Es zeigt sich vielmehr, dass v. a. die Regierungen in Israel diese seltsame Gruppe nicht so ganz ernst nahmen (oder auch nur nicht ernst nehmen wollten, da das der eigenen Politik ggü. der Fatah im Wege gestanden hätte), v. a. in den 1990ern sah man diese Bewegung zudem eher als ein temporäres Strohfeuer an. Dahingehend haben die Geheimdienste jedoch davor gewarnt, dass speziell die Sozialengagements der Hamas sowie ihr Einfluss auf die medizinische und bildungsspezifische Infrastruktur langfristige Auswirkungen haben werden und dass dies irgendwann zu wachsendem Einfluss der Islamisten unter den Palästinensern führen wird.
Aber gerade z. B. der Schin Bet stieß mit seinen Warnungen regelmäßig auf taube Ohren, da die Regierung(en) in Jerusalem das nicht hören wollten und sich an das Gespinst von Oslo geklammert hat/haben und dachte/n, dass die Fatah Arafats der entscheidende Verhandlungspartner sei. Übrigens gab es auch diskrete Hinweise der Ägypter - die Hamas begründete sich ja aus der Ideologie der ägyptischen Muslimbrüder (die in Ägypten von den dortigen Militärregierungen verfolgt wurden und werden) -, die die Israelis vor der Agitation der Hamas warnten; aber auch diese Warnungen versumpften in irgendwelchen Polit-Kanälen oder wurden aus politischem Desinteresse heraus ad acta gelegt.
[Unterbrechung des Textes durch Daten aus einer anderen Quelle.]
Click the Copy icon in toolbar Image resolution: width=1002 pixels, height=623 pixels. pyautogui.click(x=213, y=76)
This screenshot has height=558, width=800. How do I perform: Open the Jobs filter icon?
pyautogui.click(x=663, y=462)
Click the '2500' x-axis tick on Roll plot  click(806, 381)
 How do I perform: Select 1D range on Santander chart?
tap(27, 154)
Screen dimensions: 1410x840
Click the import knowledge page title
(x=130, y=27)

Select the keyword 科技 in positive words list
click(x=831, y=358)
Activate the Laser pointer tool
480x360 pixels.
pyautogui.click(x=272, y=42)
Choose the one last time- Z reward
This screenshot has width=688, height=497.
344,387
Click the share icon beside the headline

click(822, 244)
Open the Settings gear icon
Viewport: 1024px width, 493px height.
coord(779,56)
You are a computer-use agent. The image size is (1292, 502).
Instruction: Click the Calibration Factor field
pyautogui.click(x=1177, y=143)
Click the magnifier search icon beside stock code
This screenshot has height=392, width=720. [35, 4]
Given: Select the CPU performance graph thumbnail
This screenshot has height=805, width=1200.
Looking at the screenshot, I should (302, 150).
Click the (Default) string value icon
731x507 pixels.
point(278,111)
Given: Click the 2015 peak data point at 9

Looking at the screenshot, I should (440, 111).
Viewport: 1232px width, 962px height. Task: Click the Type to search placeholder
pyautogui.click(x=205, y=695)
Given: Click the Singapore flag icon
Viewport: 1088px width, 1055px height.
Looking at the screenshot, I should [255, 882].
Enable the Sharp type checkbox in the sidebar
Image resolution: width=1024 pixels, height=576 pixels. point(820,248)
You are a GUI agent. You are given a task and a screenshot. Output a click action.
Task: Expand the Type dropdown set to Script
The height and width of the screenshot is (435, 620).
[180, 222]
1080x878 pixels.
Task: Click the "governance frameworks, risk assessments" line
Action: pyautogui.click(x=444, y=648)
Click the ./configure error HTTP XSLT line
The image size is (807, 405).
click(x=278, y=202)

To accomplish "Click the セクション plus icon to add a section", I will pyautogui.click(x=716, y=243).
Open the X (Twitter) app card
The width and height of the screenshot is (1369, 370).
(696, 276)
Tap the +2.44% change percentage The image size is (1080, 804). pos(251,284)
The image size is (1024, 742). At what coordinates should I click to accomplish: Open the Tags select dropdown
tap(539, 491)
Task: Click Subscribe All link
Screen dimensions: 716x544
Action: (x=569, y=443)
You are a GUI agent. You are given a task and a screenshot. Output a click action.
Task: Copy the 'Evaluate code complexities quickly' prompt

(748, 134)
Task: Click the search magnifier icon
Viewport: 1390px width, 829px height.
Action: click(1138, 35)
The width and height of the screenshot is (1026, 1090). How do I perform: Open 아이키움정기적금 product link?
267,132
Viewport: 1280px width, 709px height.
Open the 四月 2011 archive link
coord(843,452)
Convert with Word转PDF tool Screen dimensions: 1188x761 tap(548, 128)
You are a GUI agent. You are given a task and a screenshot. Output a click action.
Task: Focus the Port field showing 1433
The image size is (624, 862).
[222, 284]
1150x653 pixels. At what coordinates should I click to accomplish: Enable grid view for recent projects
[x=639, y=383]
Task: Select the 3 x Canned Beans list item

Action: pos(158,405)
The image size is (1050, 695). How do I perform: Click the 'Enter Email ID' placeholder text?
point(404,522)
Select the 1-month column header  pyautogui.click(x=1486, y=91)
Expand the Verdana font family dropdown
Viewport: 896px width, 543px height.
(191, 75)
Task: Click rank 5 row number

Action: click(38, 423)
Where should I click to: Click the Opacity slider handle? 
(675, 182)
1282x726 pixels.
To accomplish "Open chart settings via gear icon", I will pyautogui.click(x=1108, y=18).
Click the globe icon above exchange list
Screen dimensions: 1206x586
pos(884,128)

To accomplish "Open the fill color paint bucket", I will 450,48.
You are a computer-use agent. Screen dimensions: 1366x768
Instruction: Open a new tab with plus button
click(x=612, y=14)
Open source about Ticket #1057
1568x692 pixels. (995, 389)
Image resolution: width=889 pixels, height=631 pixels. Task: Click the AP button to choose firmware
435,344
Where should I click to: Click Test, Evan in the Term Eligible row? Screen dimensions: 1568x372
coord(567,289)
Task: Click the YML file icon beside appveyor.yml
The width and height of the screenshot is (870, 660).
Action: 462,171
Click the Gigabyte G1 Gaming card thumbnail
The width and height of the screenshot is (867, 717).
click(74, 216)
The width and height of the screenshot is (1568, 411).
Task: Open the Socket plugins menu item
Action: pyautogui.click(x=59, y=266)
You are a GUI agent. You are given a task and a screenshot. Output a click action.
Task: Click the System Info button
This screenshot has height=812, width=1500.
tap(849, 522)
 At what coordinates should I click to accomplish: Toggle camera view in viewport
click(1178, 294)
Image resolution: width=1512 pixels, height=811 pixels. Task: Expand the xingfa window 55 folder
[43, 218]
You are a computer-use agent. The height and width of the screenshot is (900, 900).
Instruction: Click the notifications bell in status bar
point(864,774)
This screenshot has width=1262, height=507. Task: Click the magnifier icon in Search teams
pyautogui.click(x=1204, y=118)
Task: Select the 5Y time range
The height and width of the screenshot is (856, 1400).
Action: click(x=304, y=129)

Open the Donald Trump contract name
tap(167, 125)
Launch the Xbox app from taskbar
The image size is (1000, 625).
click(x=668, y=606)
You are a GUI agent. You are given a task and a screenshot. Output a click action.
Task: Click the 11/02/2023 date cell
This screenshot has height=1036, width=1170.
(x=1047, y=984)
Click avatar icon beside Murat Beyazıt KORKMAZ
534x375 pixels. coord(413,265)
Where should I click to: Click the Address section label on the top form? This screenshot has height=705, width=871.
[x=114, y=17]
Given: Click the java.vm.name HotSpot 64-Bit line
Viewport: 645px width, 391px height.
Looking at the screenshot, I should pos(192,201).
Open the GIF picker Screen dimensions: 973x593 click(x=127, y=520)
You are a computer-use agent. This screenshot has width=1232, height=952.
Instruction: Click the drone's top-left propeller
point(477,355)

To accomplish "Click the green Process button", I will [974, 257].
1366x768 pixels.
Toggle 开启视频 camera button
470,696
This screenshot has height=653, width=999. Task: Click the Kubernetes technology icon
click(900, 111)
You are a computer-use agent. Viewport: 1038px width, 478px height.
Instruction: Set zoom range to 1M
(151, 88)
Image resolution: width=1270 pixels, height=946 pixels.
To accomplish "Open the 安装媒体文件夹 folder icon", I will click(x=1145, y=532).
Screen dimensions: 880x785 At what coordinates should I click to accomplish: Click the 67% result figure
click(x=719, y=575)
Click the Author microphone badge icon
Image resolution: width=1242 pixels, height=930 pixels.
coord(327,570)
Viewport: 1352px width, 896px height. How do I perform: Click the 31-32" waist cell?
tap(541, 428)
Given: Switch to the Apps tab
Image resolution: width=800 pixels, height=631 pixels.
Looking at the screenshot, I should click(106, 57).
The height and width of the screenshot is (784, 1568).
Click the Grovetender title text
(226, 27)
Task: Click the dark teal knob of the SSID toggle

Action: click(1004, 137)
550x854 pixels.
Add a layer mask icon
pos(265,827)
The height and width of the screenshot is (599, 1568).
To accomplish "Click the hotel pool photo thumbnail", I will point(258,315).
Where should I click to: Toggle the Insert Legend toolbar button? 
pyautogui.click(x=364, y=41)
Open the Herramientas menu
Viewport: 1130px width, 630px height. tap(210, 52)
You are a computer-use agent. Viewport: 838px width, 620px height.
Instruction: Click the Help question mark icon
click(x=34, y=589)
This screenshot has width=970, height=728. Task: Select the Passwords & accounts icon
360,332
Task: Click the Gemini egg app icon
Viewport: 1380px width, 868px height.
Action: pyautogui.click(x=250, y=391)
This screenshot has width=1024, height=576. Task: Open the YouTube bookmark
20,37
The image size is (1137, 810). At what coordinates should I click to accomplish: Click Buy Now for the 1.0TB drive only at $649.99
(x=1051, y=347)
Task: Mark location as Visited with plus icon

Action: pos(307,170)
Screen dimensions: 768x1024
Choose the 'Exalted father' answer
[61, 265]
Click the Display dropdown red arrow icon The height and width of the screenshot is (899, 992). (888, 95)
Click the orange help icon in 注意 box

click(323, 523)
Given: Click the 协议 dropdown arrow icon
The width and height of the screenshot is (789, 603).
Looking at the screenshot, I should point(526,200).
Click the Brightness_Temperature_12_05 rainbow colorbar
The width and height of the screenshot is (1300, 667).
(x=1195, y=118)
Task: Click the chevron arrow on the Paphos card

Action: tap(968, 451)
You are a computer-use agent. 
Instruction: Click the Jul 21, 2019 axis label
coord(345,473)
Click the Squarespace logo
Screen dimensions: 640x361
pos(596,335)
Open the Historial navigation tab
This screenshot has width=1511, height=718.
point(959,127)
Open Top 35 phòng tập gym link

D. h. zu der Zeit, als der Einfluss der Hamas noch sehr gering war, Anfang der 1990er, wäre es schlicht unlogisch aus israelischer Sicht gewesen, eine spinnerte kleinere Islamistengruppe zu unterstützen, um damit den Hauptverhandlungspartner aus Oslo zu schwächen. Man hat es also einfach unterschätzt, entweder ungewollt oder halbwegs gezielt gewollt aufgrund anderslautender politischer Abwägungen - obgleich die Geheimdienste durchaus davor gewarnt haben. (Hinsichtlich der Fernwirkung der islamischen Erneuerung gab es zudem auch mehrere Bücher von Scholl-Latour aus den 1990ern, die genau diesen wachsenden Einfluss voraussagten.) Von einem gezielten Heranzüchten der Hamas durch die Israelis als Gegengewicht zur Fatah/PLO kann aber nicht ausgegangen werden, eher von einem verhängnisvollen Verdrängen.